% Generated by roxygen2: do not edit by hand
% Please edit documentation in R/genDataPreprocess.R
\name{genDataPreprocess}
\alias{genDataPreprocess}
\title{Pre-processing of the genetic data}
\usage{

  genDataPreprocess(data.in = stop("You have to give the object to preprocess!"),
  map.file, design = "triad", file.out = "data_preprocessed",
  dir.out = ".", ncpu = 1, overwrite = NULL)
}
\arguments{
\item{data.in}{Input data, as loaded by \link{genDataRead} or \link{genDataLoad}.}

\item{map.file}{Filename (with path if the file is not in current directory) of the
.map file holding the SNP names, if available.}

\item{design}{The design used in the study - choose from:
\itemize{
  \item \emph{triad} - (default), data includes genotypes of mother, father and child;
  \item \emph{cc} - classical case-control;
  \item \emph{cc.triad} - hybrid design: triads with cases and controls
}.}

\item{file.out}{The core name of the files that will contain the preprocessed data
(character string); ready to load next time with \link{genDataLoad} function;
default: "data_preprocessed".}

\item{dir.out}{The directory that will contain the saved data; defaults to current 
working directory.}

\item{ncpu}{The number of CPU cores to use - this speeds up the process for large 
datasets significantly.
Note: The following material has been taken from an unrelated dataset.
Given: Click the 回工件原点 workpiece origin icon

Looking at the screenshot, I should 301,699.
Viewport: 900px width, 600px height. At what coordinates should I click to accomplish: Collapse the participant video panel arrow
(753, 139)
Default is 1 core, maximum is 1 less than the total number
of cores available on a current machine (even if the number given by the user is
more than that).}

\item{overwrite}{Whether to overwrite the output files: if NULL (default), will prompt
the user to give answer; set to TRUE, will automatically overwrite any existing files;
and set to FALSE, will stop if the output files exist.}
}
\value{
A list object with three elements:
  \itemize{
    \item \emph{cov.data} - a \code{data.frame} with covariate data (if available in
       the input file)
    \item \emph{gen.data} - a list with chunks of the genetic data; the data is divided
       column-wise, using 10,000 columns per chunk; each element of this list is a
       \link[ff]{ff} matrix
    \item \emph{aux} - a list with meta-data and important parameters:
    \itemize{
      \item \emph{variables} - tabulated information of the covariate data;
      \item \emph{variables.nas} - how many NA values per each column of covariate data;
      \item \emph{alleles} - all the possible alleles in each marker;
      \item \emph{alleles.nas} - how many NA values in each marker;
      \item \emph{nrows.with.missing} - how many rows contain any missing allele information;
      \item \emph{which.rows.with.missing} - vector of indices of rows with missing data (if any)
    }.
  }
}
\description{
This function prepares the data to be used in Haplin analysis
}
\section{Details}{

The .map file should contain at least two columns, where the second one contains SNP 
  names. Any additional columns should be separated by a whitespace character, but will 
  be ignored. The file should contain a header.
}

\examples{
  # The argument 'overwrite' is set to TRUE!
  # First, read the data:
  examples.dir <- system.file( "extdata", package = "Haplin" )
  example.file <- file.path( examples.dir, "exmpl_data.ped" )
  ped.data.read <- genDataRead( example.file, file.out = "exmpl_ped_data", 
   dir.out = tempdir( check = TRUE ), format = "ped", overwrite = TRUE )
  ped.data.read
  # Take only part of the data (if needed)
  ped.data.part <- genDataGetPart( ped.data.read, design = "triad", markers = 10:12,
   dir.out = tempdir( check = TRUE ), file.out = "exmpl_ped_data_part", overwrite = TRUE )
  # Preprocess as "triad" data:
  ped.data.preproc <- genDataPreprocess( ped.data.part, design = "triad",
   dir.out = tempdir( check = TRUE ), file.out = "exmpl_data_preproc", overwrite = TRUE )
  ped.data.preproc

}